2) Le SGRS n’a reçu aucun signal au cours des six derniers mois indiquant l’utilisation illégale du logiciel PEGASUS contre des citoyens belges.
3) Le SGRS n’a actuellement aucune information à ce sujet.
4) Une protection complète ne peut jamais être garantie, car il y a un jeu continu du chat et de la souris entre la découverte de nouvelles vulnérabilités dans les smartphones et la correction de ces failles.
Le Cyber Command organise régulièrement des campagnes de sensibilisation pour s’assurer que le personnel de la Défense maintienne une bonne «cyber hygiène». Par ailleurs, le projet Mobile Device as a Service est en cours au sein de la Défense belge. Dans ce cadre, les téléphones de service sont totalement ou partiellement «gérés» et les droits de l’utilisateur sont limités. Cela réduit considérablement le risque de téléchargement et d’installation de logiciels malveillants.

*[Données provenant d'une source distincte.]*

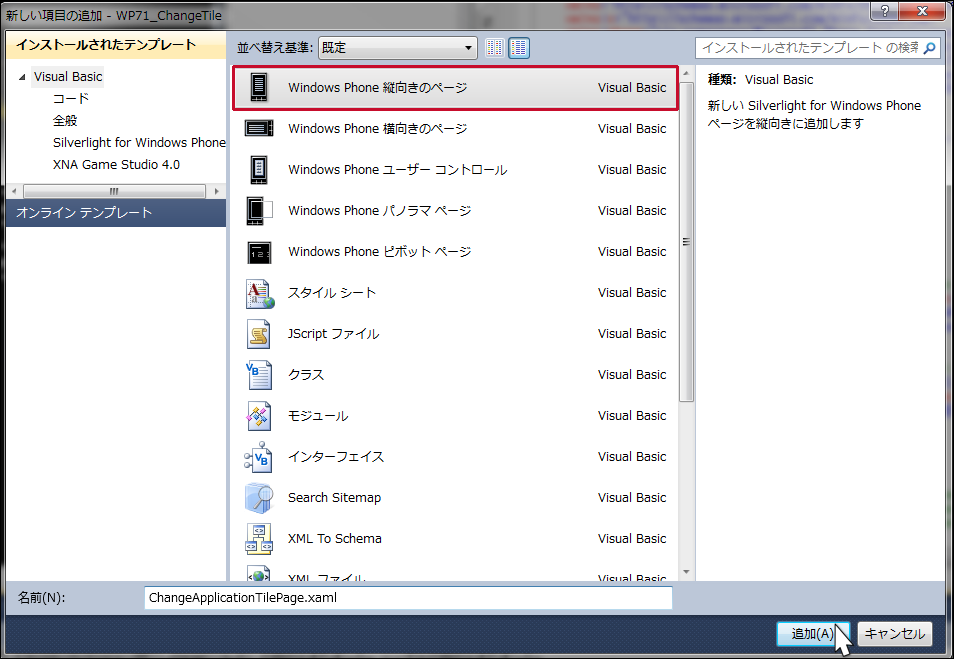This screenshot has width=954, height=659.
Task: Select the パノラマ ページ template icon
Action: 259,211
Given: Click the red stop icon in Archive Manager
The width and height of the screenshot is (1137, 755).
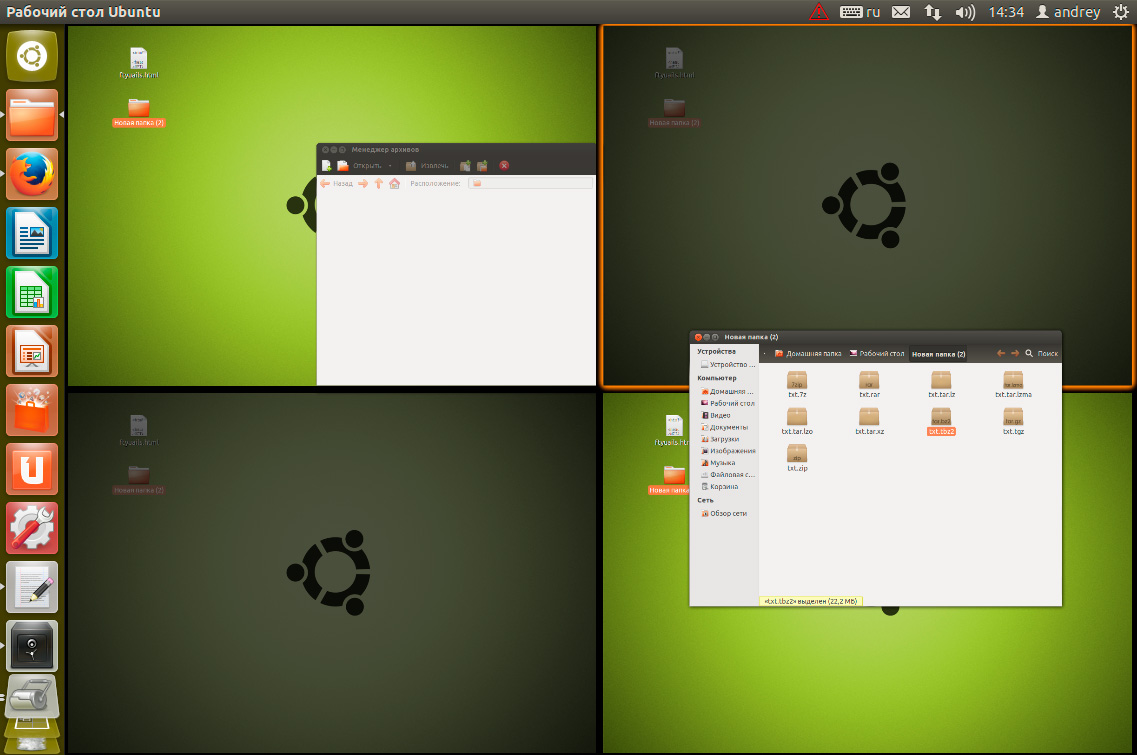Looking at the screenshot, I should tap(504, 165).
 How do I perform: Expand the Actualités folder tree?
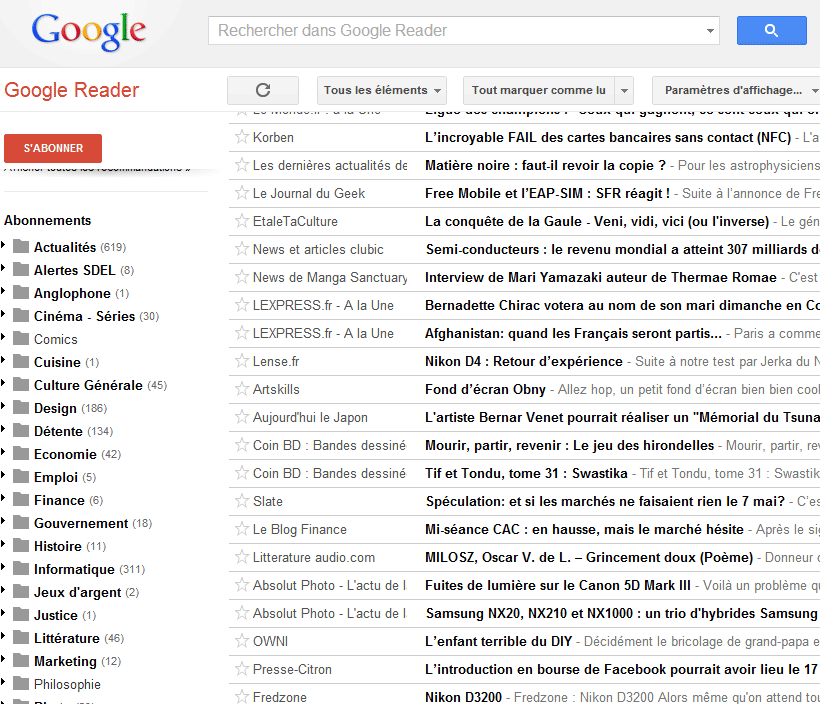[x=4, y=246]
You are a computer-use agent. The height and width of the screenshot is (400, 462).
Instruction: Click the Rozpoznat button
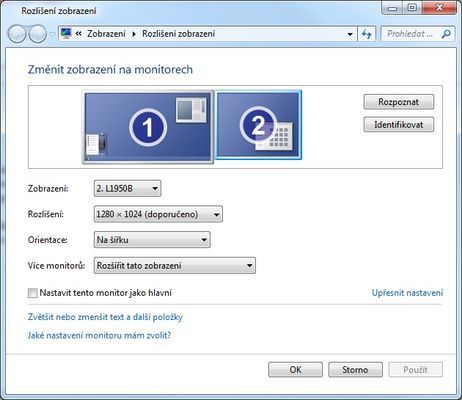tap(399, 102)
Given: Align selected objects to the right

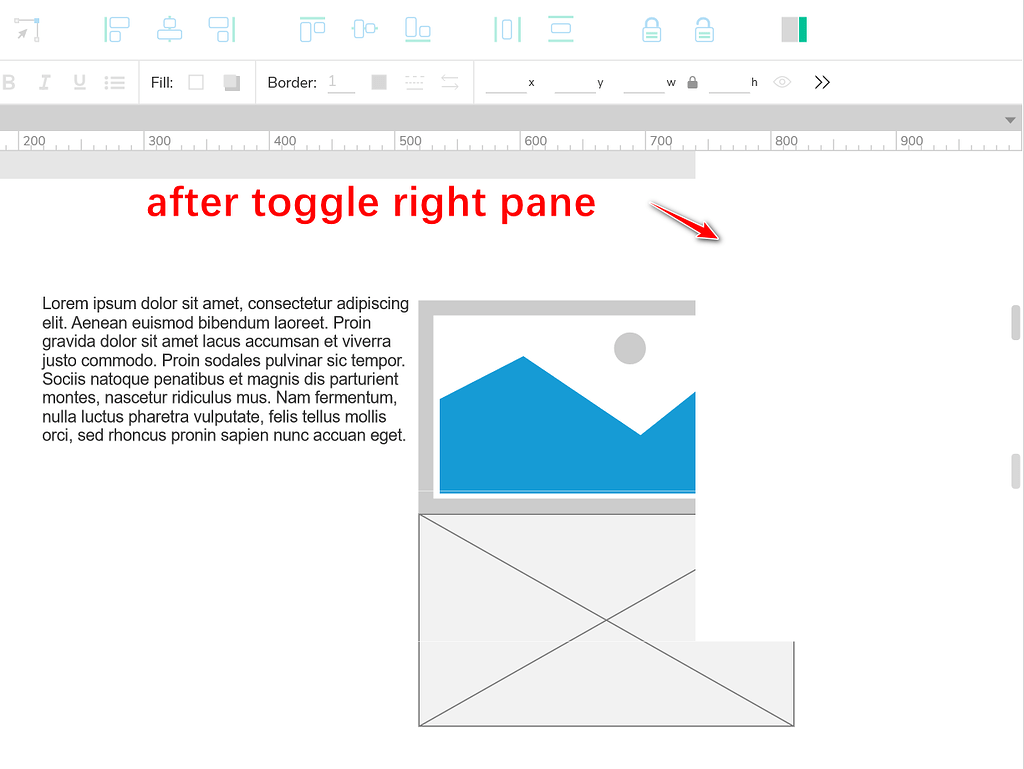Looking at the screenshot, I should tap(222, 29).
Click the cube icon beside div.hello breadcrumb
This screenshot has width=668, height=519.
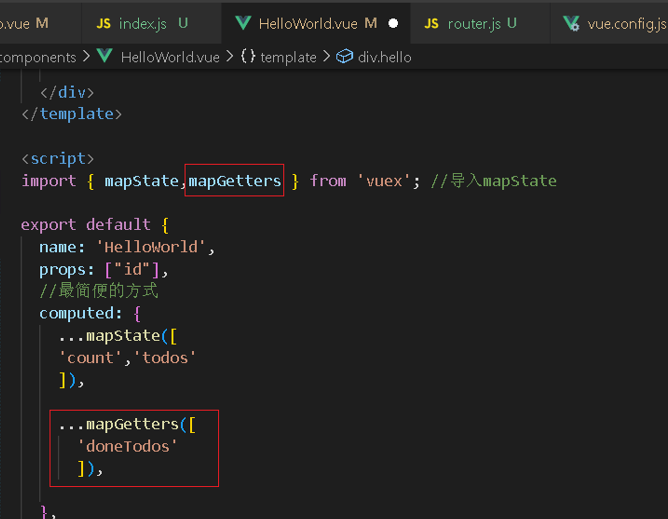(x=345, y=57)
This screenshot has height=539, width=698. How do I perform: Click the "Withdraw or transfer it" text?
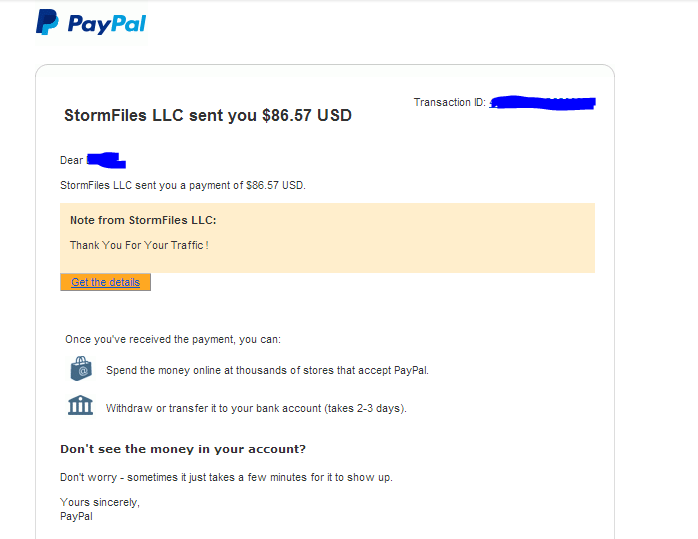(256, 408)
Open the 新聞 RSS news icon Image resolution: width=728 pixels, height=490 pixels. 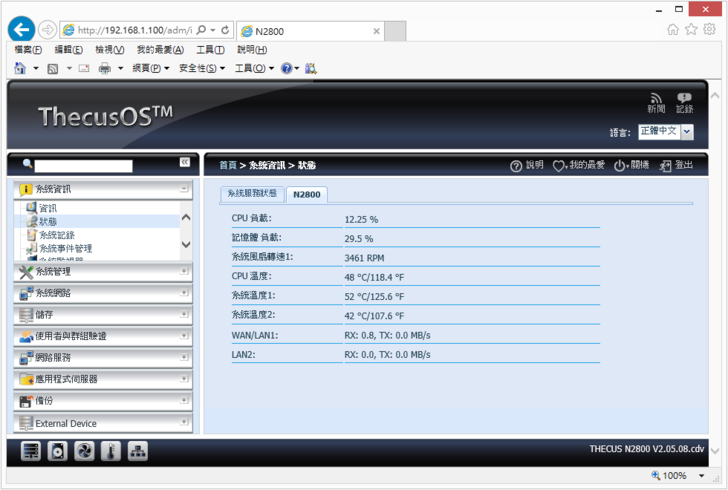tap(656, 102)
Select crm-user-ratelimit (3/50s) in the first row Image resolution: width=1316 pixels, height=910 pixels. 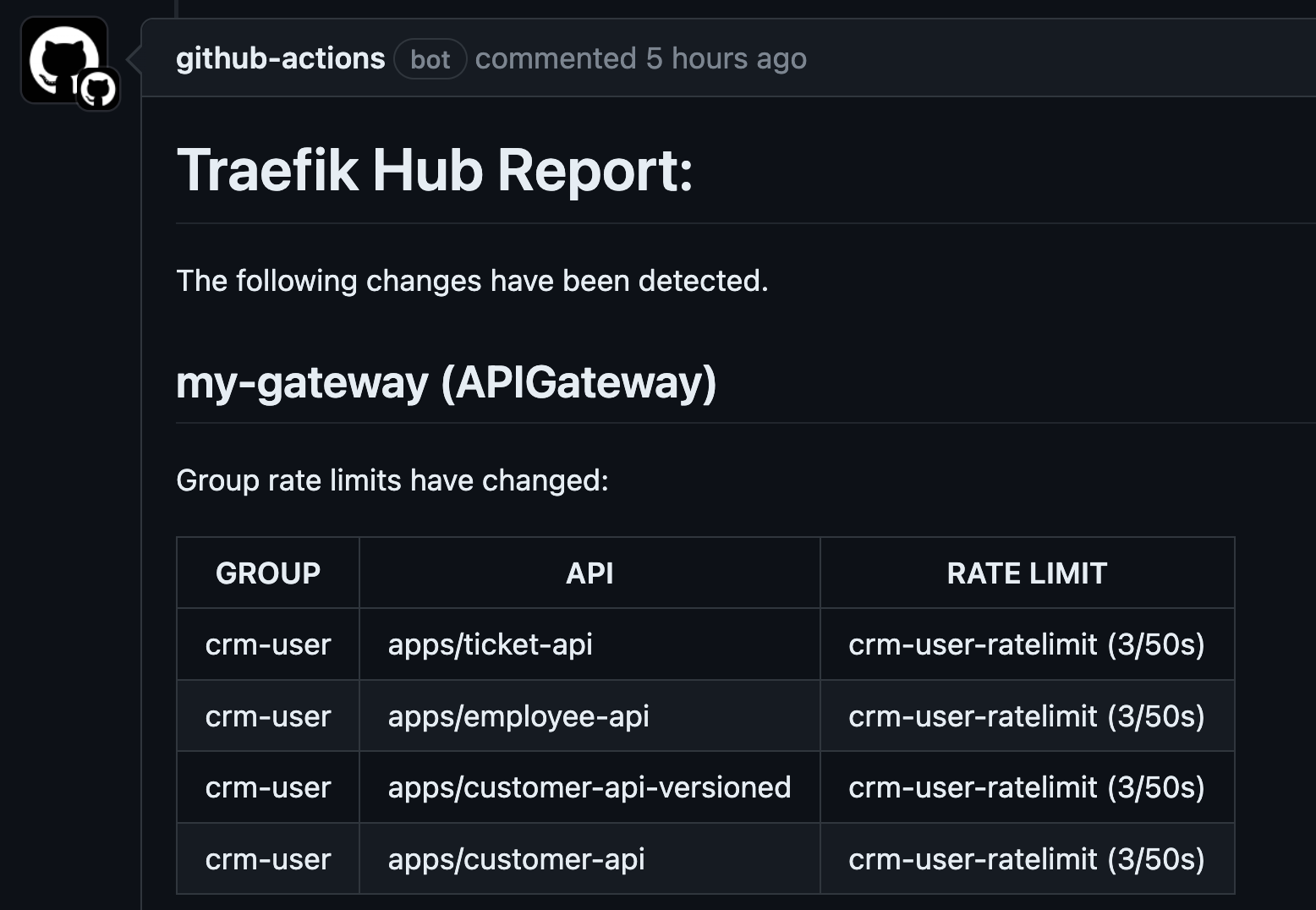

Par ailleurs, je tiens à ajouter certains éléments à cet égard: j’ai fait du renforcement des capacités cyber opérationnelles au sein du SGRS une véritable priorité depuis ma prise de fonction. Il constitue une étape importante afin de pouvoir faire face aux menaces hybrides actuelles (telles que la désinformation et les cyberattaques). Ceci s’est traduit par le lancement d’un Cyber Command, inauguré le 19 octobre 2022, et qui aboutira à terme à l’avènement d’une Composante à part entière de la Défense, en plus des quatre Composantes habituelles (Air, Terre, Mer et Médicale).
Je ne peux répondre à cette question que pour le personnel travaillant à la Défense belge. Durant l’année écoulée, pas un seul smartphone n’a été identifié comme étant infecté par PEGASUS.